Problem statement
An exact copy of the records is needed; please leave the images out.

Stored dataset items
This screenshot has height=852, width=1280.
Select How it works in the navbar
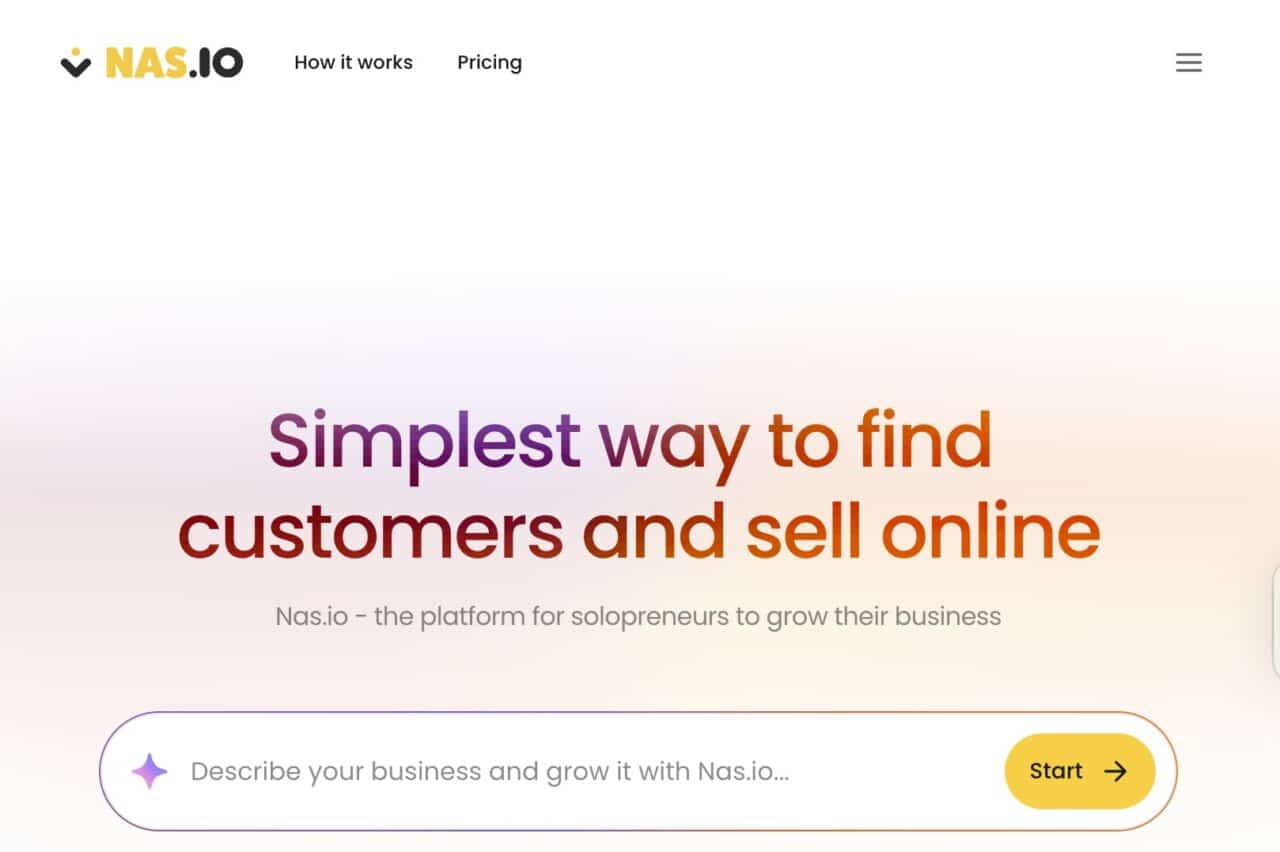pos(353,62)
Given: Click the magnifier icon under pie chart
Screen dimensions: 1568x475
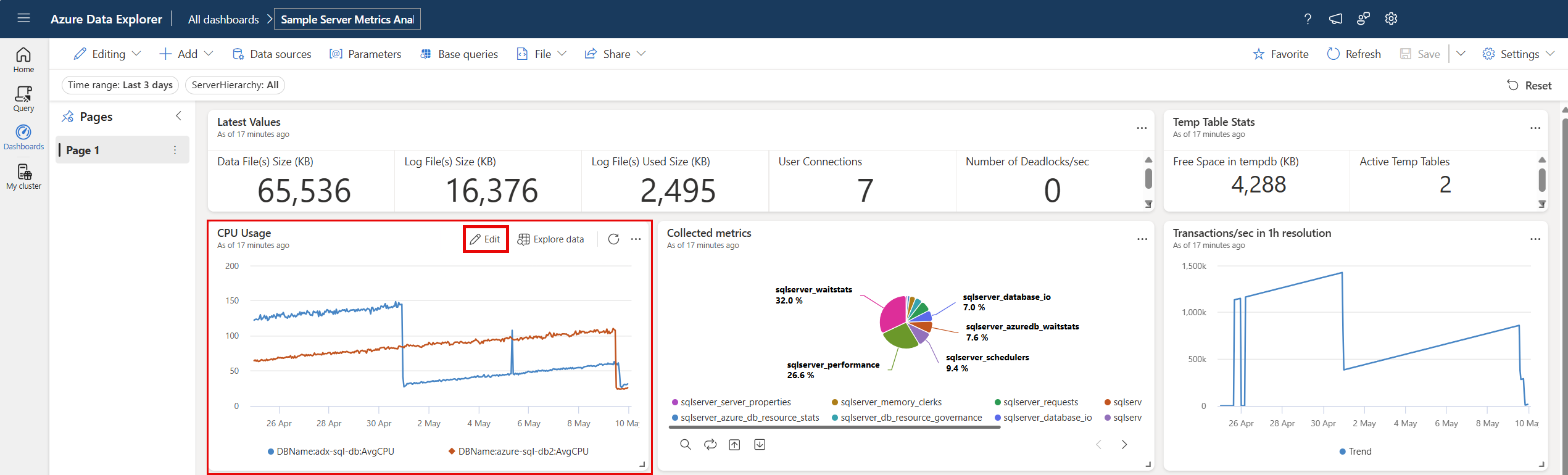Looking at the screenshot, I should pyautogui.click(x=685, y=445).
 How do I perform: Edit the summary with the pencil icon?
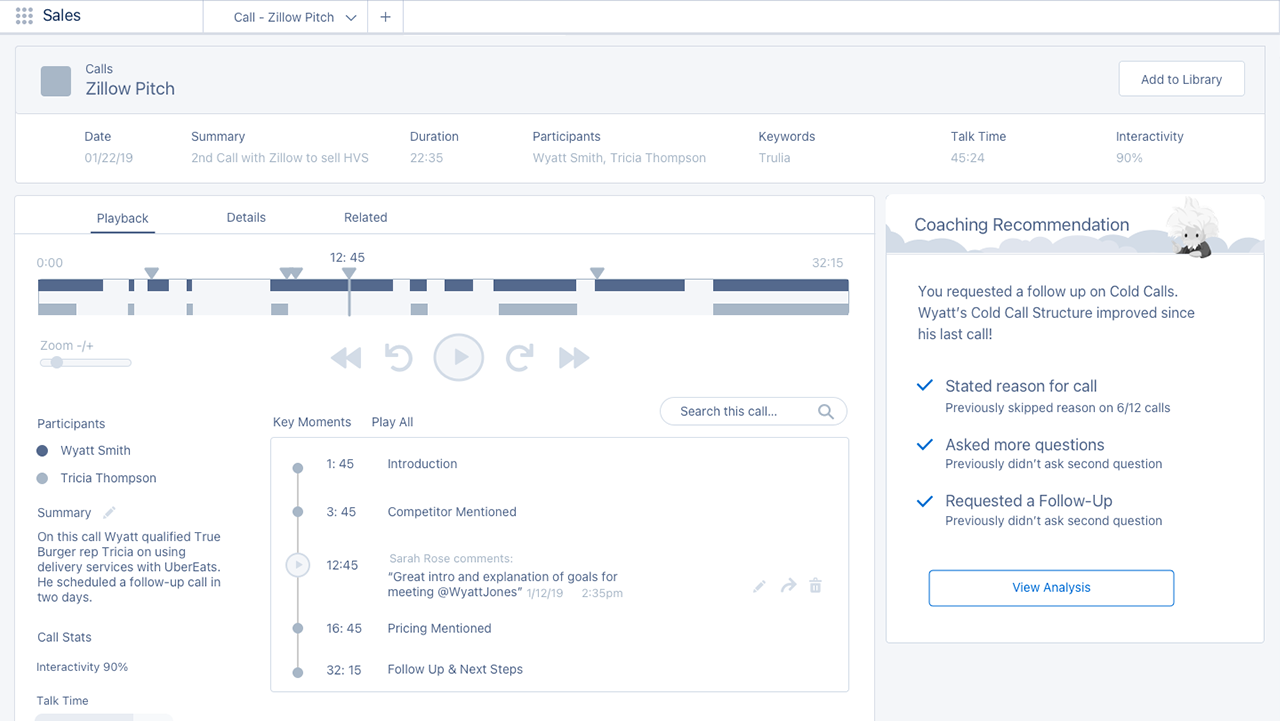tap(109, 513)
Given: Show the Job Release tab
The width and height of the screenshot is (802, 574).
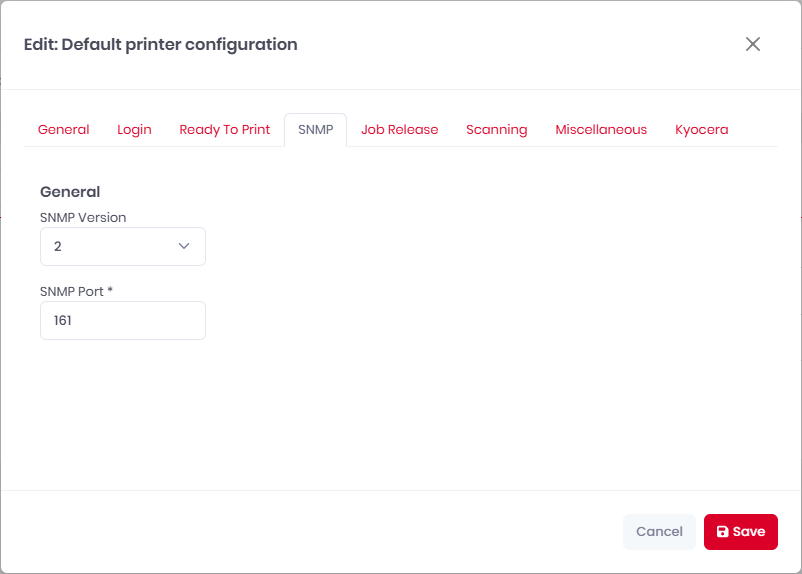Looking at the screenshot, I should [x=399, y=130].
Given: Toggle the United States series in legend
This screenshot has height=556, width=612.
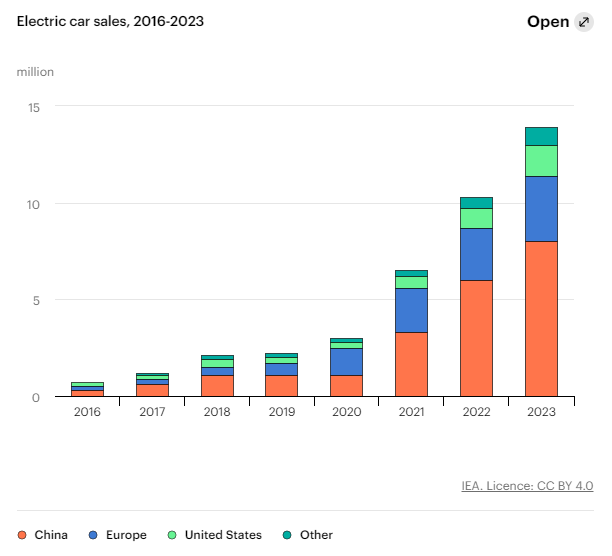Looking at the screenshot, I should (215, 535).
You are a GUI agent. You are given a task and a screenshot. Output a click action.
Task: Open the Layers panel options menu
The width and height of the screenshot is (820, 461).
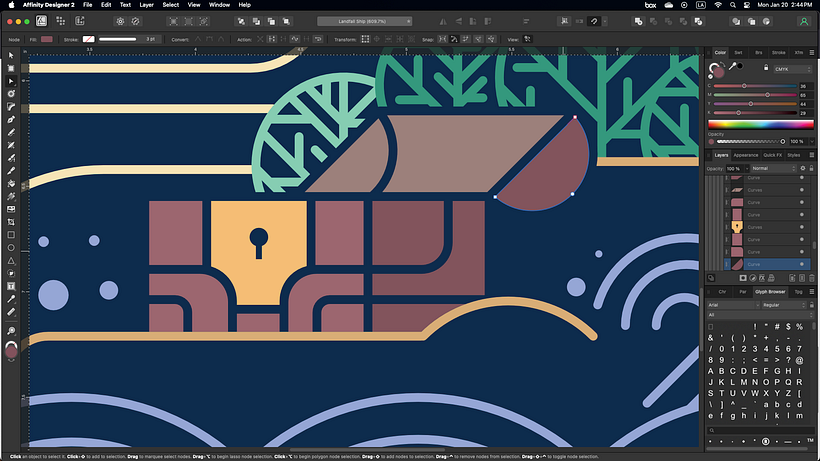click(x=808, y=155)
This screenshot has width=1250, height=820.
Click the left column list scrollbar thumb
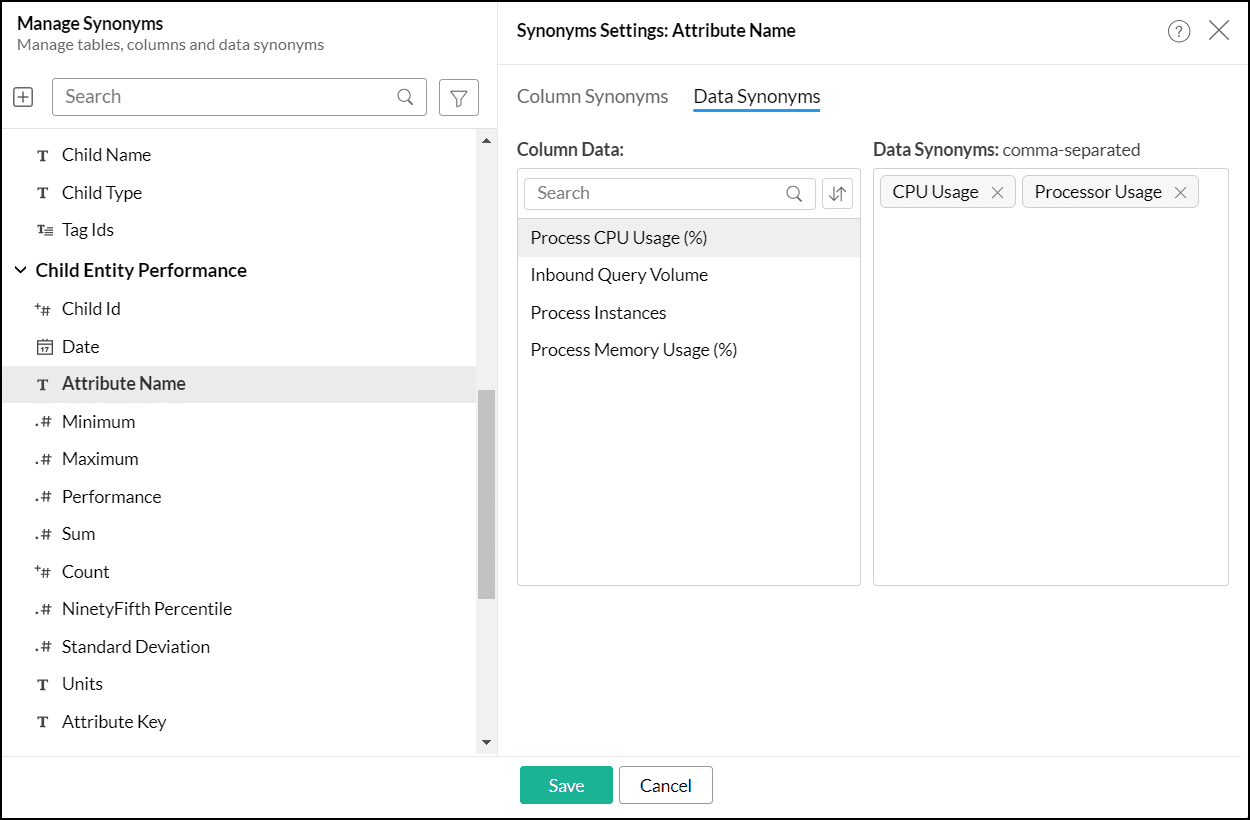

Your solution
This screenshot has height=852, width=1280.
Select How it works in the navbar
pos(353,62)
Given: Click the magnifier icon under pie chart
Screen dimensions: 1568x475
Looking at the screenshot, I should pyautogui.click(x=685, y=445).
 How do I perform: Edit the summary with the pencil icon?
tap(109, 513)
Given: Show the Job Release tab
The width and height of the screenshot is (802, 574).
Looking at the screenshot, I should [x=399, y=130].
Given: Toggle the United States series in legend
This screenshot has height=556, width=612.
Looking at the screenshot, I should (215, 535).
You are a GUI agent. You are given a task and a screenshot. Output a click action.
Task: Open the Layers panel options menu
The width and height of the screenshot is (820, 461).
click(x=808, y=155)
This screenshot has width=1250, height=820.
Click the left column list scrollbar thumb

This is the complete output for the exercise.